How to improve the accuracy of laser-based systems using straight lines

A classic galvanometric setup consists of two rotating mirrors that guide a laser beam. This setup is often implemented in 3D laser scanners, lidar and even laser Doppler vibrometers. They play a vital role in medical imaging, self-driving cars, additive manufacturing and computer vision.

Calibration of such a galvanometric setup means finding accurately which laser beam is produced by which pair of mirror rotation angles. This knowledge enables the correct guiding of the laser beam towards a predetermined target.

Over the past decades, several methods have been proposed in which a physical or mathematical model is constructed that emulates the setup. The main drawbacks for these approaches are the hard to handle non-convex optimization problems and the fact that they can not account for machine inaccuracies such as non-planar mirrors.

More recently, as an alternative, data driven models were introduced. These statistical or machine learning methods bypass the underlying physical model completely and find a mapping from the mirror rotations to the resulting laser beam.

We propose a hybrid approach, in which we keep one assumption about the physical world: laser lines are straight lines. In our method we learn a mapping from for instance two mirror rotations to the coordinates of straight lines in 3D-space by means of Gaussian processes. The latter is a way of performing regression in the Bayesian inference paradigm. This method trivially generalizes to other types of inputs such as voltages.
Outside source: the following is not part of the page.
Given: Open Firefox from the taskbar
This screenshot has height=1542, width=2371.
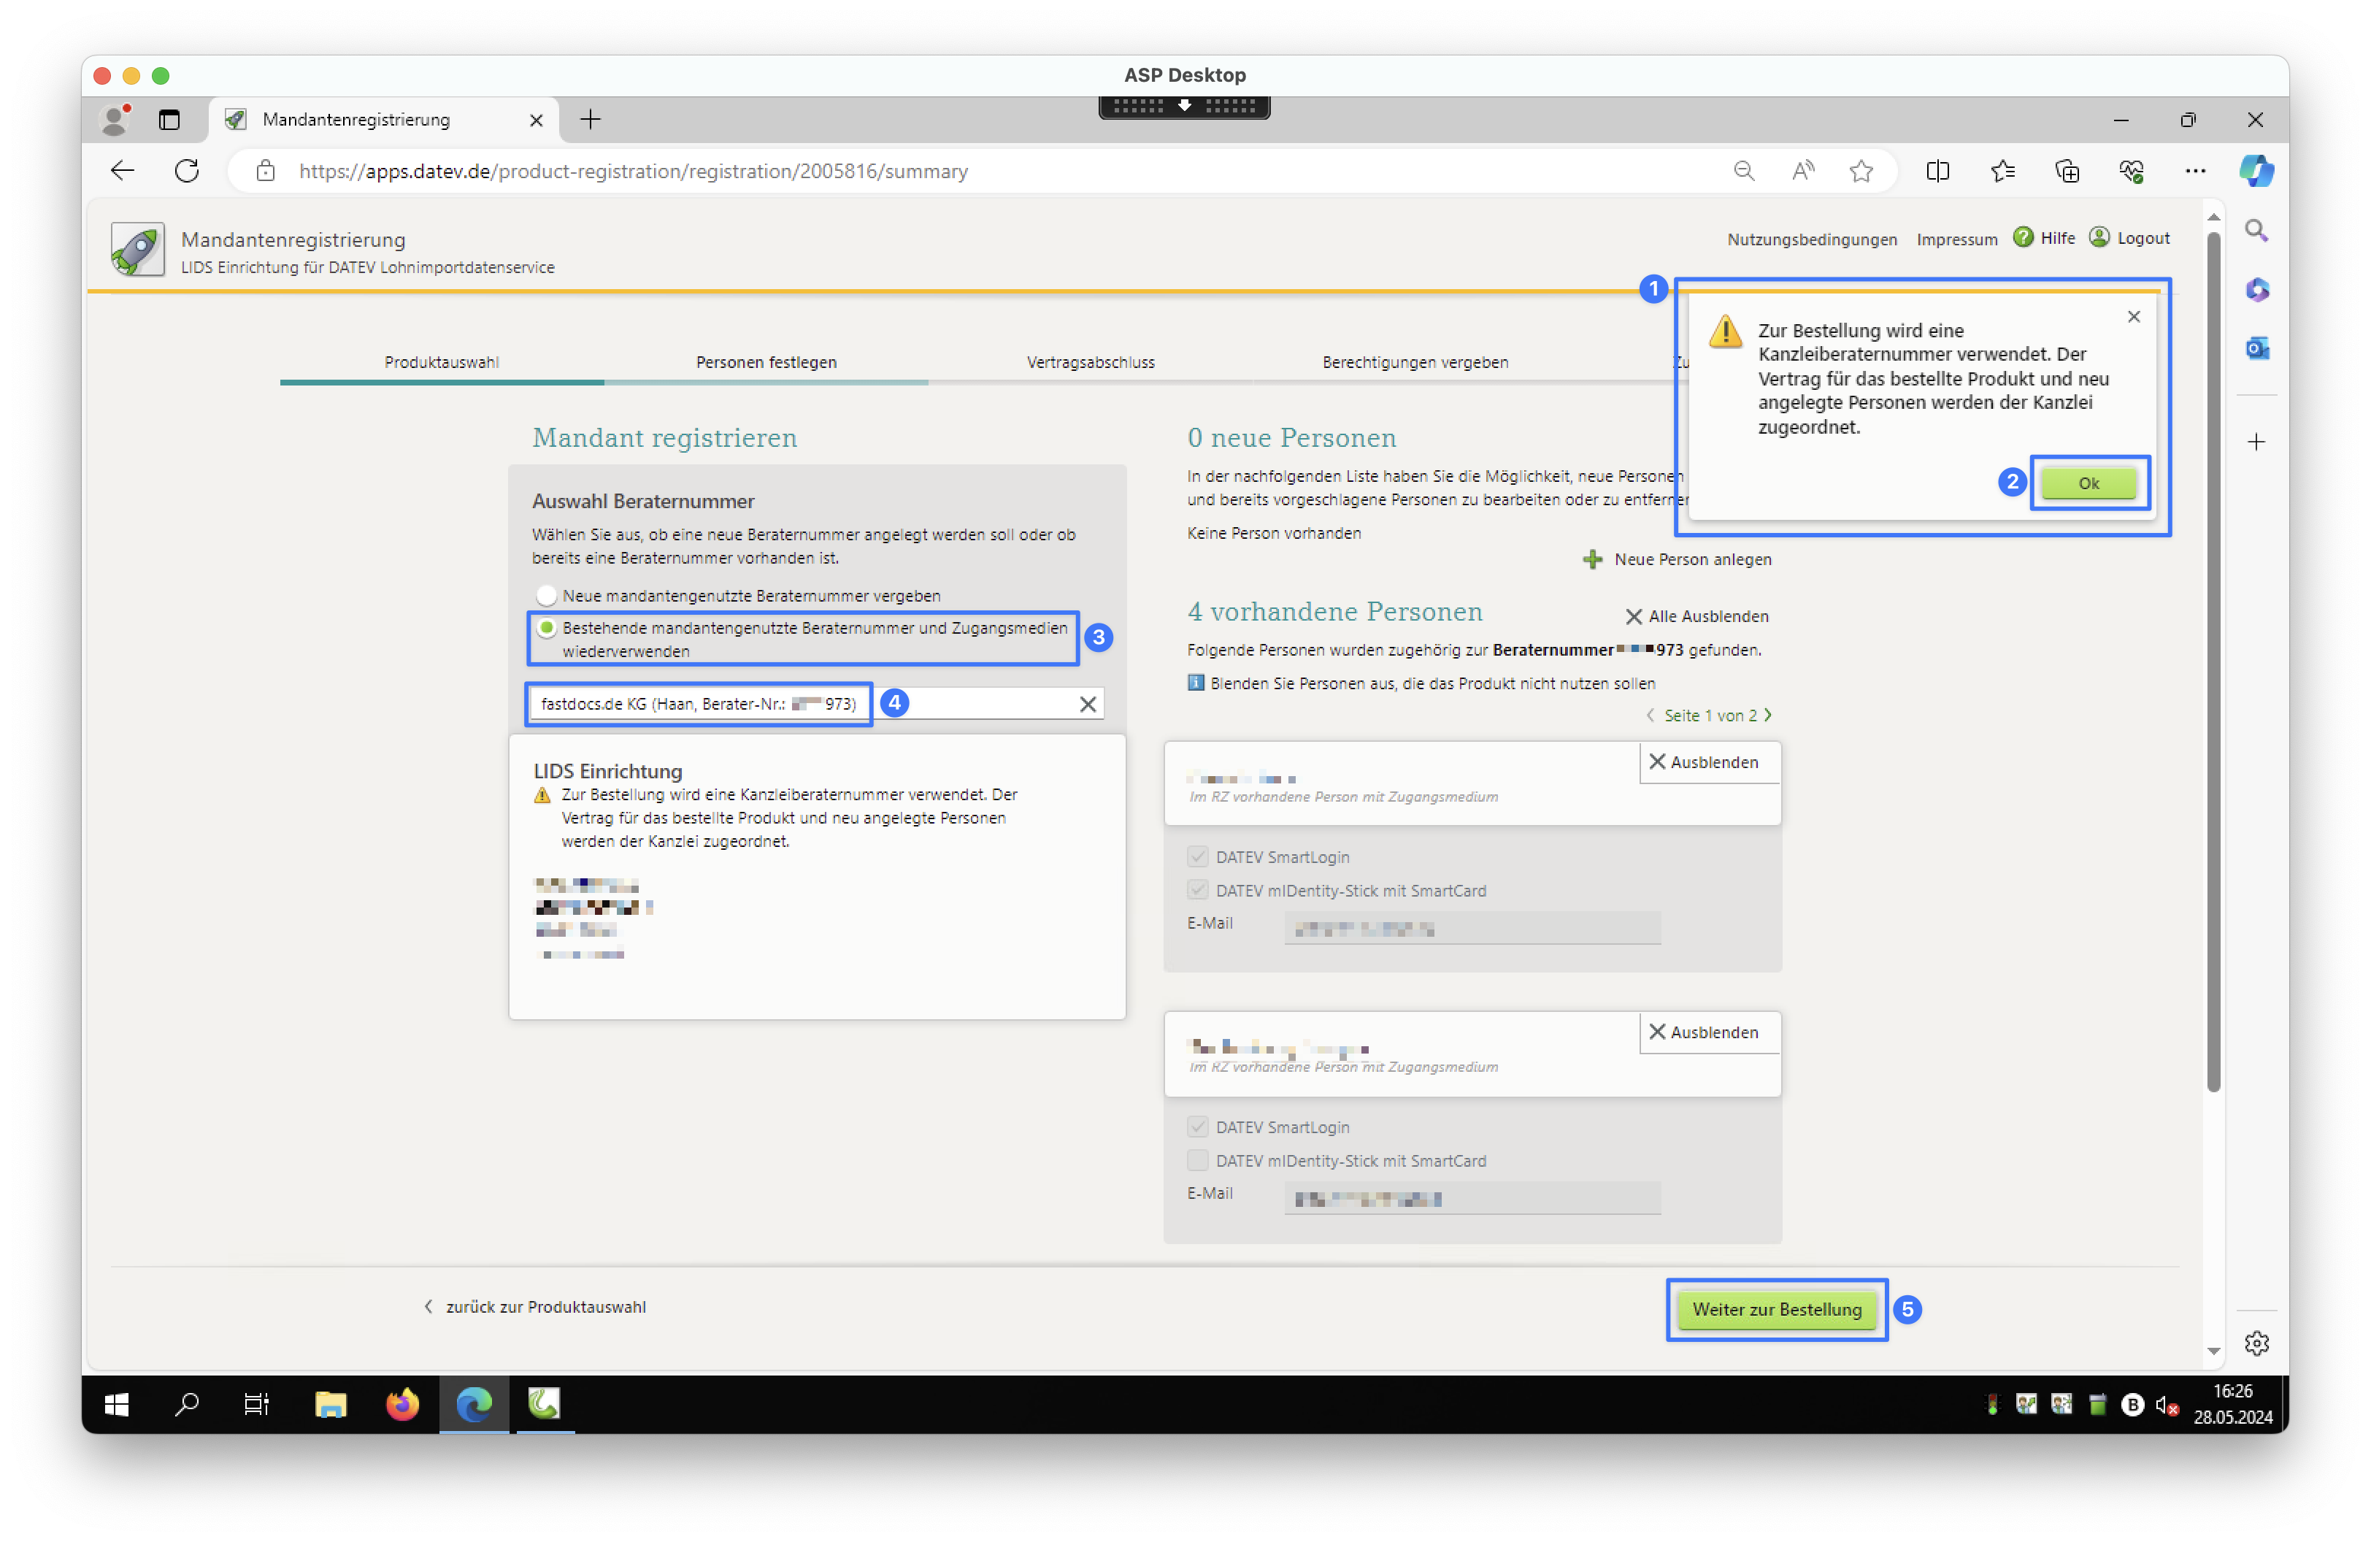Looking at the screenshot, I should (402, 1405).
We implement this hybrid model in a calibration procedure and demonstrate this on a Polytec Laser Doppler Vibrometer. We show that out method can outperform previous mathematical models and purely data driven models. Furthermore, we explain how this more accurate calibration can be used in two applications: the aiming of a laser beam and the correction of a 3D scanned point cloud.

Ivan De Boi obtained his Master’s degree in Electronics and ICT Engineering Technology from the University of Antwerp in 2001. After working as a project engineer for VRT and Atlas Copco for 7 years as, he decided to throw his career around and became a lecturer at the Bachelor in Multimedia Technology program at the Karel de Grote University College. Apart from his teaching assignment he also worked on various research projects in the field of AI and AR/VR, mainly in healthcare and Industry 4.0 context. In 2020, he joined the research group InViLab at the University of Antwerp (faculty of Applied Engineering, department Electromechanics) to work on his PhD regarding the calibration of 3D-sensors using line variety models.

 

Rudi Penne received his D.Sc. degree (1992) in mathematics from the University of Antwerp (Belgium). There he was appointed a professor (2013) in the Faculty of Applied Engineering. His research interests cover a broad area, including topology, combinatorial and computational geometry, structural topology and rigidity, and projective geometry with applications in robot kinematics and computer vision. Besides fundamental research, he promotes and disseminates science by means of popularizing articles, books, blogs and lectures.